*Task instructions*.
Could you reproduce, from the records below, everything from the line with "This screenshot has height=891, width=1136." down to the line with "Click the もっと見る link below the groups", keeping both of those lines and changing nothing?

[Start of section]

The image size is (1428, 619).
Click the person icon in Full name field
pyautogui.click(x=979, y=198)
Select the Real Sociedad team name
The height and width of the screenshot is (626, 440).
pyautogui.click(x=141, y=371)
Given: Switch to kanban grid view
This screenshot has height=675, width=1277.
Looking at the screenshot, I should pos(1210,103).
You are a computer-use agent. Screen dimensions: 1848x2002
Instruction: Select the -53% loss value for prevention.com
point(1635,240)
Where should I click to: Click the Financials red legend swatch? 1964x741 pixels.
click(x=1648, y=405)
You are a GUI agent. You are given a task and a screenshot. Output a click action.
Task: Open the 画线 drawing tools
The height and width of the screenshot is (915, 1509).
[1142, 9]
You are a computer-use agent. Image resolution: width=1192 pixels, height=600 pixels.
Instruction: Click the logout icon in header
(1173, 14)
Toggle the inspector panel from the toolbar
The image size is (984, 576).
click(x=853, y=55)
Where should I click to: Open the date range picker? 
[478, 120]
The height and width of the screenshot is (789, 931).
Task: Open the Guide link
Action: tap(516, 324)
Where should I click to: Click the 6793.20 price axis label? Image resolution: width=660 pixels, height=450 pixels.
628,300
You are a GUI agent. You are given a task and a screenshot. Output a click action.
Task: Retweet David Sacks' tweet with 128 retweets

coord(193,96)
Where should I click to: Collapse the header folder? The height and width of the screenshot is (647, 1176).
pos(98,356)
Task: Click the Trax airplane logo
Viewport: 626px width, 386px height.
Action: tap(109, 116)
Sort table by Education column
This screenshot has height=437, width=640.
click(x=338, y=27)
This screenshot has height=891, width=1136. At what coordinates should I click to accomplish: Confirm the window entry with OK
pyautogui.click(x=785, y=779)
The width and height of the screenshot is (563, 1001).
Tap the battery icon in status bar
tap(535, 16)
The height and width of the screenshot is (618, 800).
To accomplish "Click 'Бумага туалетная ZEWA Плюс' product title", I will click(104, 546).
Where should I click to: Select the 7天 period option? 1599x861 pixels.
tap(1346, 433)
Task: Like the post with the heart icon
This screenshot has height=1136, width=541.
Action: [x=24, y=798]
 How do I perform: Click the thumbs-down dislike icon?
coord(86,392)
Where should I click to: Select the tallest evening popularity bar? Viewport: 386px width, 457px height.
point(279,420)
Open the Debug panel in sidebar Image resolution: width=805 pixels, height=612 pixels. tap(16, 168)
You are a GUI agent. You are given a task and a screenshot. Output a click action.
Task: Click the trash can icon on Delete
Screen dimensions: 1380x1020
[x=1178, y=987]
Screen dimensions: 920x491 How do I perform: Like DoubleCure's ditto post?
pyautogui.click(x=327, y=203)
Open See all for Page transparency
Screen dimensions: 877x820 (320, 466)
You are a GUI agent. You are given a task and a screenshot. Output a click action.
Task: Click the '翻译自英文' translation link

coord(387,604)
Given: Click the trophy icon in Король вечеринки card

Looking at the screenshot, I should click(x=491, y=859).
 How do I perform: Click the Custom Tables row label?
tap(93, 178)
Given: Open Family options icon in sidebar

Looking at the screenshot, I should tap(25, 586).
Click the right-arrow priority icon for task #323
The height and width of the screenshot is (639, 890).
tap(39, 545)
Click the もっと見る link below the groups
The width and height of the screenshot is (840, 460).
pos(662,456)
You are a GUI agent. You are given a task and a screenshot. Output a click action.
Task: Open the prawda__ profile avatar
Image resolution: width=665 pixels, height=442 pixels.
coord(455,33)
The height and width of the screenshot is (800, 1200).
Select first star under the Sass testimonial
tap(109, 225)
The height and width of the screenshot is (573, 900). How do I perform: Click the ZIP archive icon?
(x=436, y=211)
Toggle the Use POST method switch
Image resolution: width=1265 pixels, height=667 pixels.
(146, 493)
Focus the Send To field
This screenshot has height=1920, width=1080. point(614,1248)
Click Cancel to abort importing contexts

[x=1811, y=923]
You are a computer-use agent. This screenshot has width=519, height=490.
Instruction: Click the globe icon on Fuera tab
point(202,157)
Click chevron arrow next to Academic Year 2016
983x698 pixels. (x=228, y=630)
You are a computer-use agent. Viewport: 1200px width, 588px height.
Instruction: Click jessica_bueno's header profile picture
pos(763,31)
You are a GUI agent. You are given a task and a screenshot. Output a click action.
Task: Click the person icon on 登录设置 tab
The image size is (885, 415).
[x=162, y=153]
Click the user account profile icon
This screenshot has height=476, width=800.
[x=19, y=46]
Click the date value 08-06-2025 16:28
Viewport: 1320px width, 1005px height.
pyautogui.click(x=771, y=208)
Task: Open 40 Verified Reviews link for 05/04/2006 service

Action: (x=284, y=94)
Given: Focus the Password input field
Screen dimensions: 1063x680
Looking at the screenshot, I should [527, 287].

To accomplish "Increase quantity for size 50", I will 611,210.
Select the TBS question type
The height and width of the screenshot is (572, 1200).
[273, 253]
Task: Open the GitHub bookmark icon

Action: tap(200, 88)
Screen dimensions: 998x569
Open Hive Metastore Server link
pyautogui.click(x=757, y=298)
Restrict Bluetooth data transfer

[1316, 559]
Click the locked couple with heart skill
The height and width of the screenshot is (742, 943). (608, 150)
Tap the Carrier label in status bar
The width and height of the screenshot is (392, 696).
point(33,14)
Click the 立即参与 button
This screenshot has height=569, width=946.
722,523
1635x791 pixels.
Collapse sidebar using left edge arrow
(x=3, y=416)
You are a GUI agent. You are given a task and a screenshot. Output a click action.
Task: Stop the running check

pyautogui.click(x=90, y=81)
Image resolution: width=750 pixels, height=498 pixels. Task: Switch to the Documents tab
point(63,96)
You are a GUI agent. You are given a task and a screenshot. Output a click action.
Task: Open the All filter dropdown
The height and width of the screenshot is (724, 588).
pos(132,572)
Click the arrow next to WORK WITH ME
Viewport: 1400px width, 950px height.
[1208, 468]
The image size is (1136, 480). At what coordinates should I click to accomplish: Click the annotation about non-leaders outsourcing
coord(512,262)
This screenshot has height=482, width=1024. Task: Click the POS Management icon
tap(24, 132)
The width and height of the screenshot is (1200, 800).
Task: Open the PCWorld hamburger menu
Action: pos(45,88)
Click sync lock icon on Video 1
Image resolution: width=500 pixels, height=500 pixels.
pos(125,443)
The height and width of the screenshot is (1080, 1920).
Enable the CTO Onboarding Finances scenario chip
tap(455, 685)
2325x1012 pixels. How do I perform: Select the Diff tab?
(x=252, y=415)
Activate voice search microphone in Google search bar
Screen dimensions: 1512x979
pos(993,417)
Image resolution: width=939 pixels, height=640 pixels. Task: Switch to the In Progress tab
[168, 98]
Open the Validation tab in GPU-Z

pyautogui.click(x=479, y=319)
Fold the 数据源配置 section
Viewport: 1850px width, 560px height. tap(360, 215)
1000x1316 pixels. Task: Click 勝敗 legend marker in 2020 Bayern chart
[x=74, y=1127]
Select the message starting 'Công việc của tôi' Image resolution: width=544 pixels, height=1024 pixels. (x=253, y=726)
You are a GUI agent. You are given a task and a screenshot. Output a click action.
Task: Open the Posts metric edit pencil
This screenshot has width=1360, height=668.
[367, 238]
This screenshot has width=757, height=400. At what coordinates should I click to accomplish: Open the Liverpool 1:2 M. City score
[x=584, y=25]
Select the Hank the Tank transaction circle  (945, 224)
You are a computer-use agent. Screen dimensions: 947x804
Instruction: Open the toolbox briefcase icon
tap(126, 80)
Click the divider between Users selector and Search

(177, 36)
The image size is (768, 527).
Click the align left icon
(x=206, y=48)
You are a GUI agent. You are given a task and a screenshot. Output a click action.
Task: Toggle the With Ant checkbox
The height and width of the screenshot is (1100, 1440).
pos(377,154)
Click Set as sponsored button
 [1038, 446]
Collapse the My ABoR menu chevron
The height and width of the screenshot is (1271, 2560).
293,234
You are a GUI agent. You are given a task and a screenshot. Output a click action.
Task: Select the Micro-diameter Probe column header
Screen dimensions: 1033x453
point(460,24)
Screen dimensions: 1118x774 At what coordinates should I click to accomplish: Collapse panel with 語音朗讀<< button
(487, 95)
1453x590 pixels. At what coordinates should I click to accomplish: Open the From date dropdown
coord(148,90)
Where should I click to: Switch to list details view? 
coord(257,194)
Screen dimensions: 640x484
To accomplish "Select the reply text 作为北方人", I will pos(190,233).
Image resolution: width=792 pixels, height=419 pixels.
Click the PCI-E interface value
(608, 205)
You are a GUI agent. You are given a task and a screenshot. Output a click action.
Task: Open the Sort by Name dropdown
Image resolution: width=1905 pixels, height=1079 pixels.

[End of section]

*Answer to this task*.
This screenshot has height=891, width=1136. At what coordinates should I click to accomplish: Confirm the window entry with OK
pyautogui.click(x=785, y=779)
The width and height of the screenshot is (563, 1001).
Tap the battery icon in status bar
tap(535, 16)
The height and width of the screenshot is (618, 800).
To accomplish "Click 'Бумага туалетная ZEWA Плюс' product title", I will click(104, 546).
Where should I click to: Select the 7天 period option? 1599x861 pixels.
tap(1346, 433)
Task: Like the post with the heart icon
This screenshot has height=1136, width=541.
Action: [x=24, y=798]
 How do I perform: Click the thumbs-down dislike icon?
coord(86,392)
Where should I click to: Select the tallest evening popularity bar? Viewport: 386px width, 457px height.
point(279,420)
Open the Debug panel in sidebar Image resolution: width=805 pixels, height=612 pixels. tap(16, 168)
You are a GUI agent. You are given a task and a screenshot. Output a click action.
Task: Click the trash can icon on Delete
Screen dimensions: 1380x1020
[x=1178, y=987]
Screen dimensions: 920x491 How do I perform: Like DoubleCure's ditto post?
pyautogui.click(x=327, y=203)
Open See all for Page transparency
Screen dimensions: 877x820 (320, 466)
You are a GUI agent. You are given a task and a screenshot. Output a click action.
Task: Click the '翻译自英文' translation link

coord(387,604)
Given: Click the trophy icon in Король вечеринки card

Looking at the screenshot, I should click(x=491, y=859).
 How do I perform: Click the Custom Tables row label?
tap(93, 178)
Given: Open Family options icon in sidebar

Looking at the screenshot, I should tap(25, 586).
Click the right-arrow priority icon for task #323
The height and width of the screenshot is (639, 890).
tap(39, 545)
Click the もっと見る link below the groups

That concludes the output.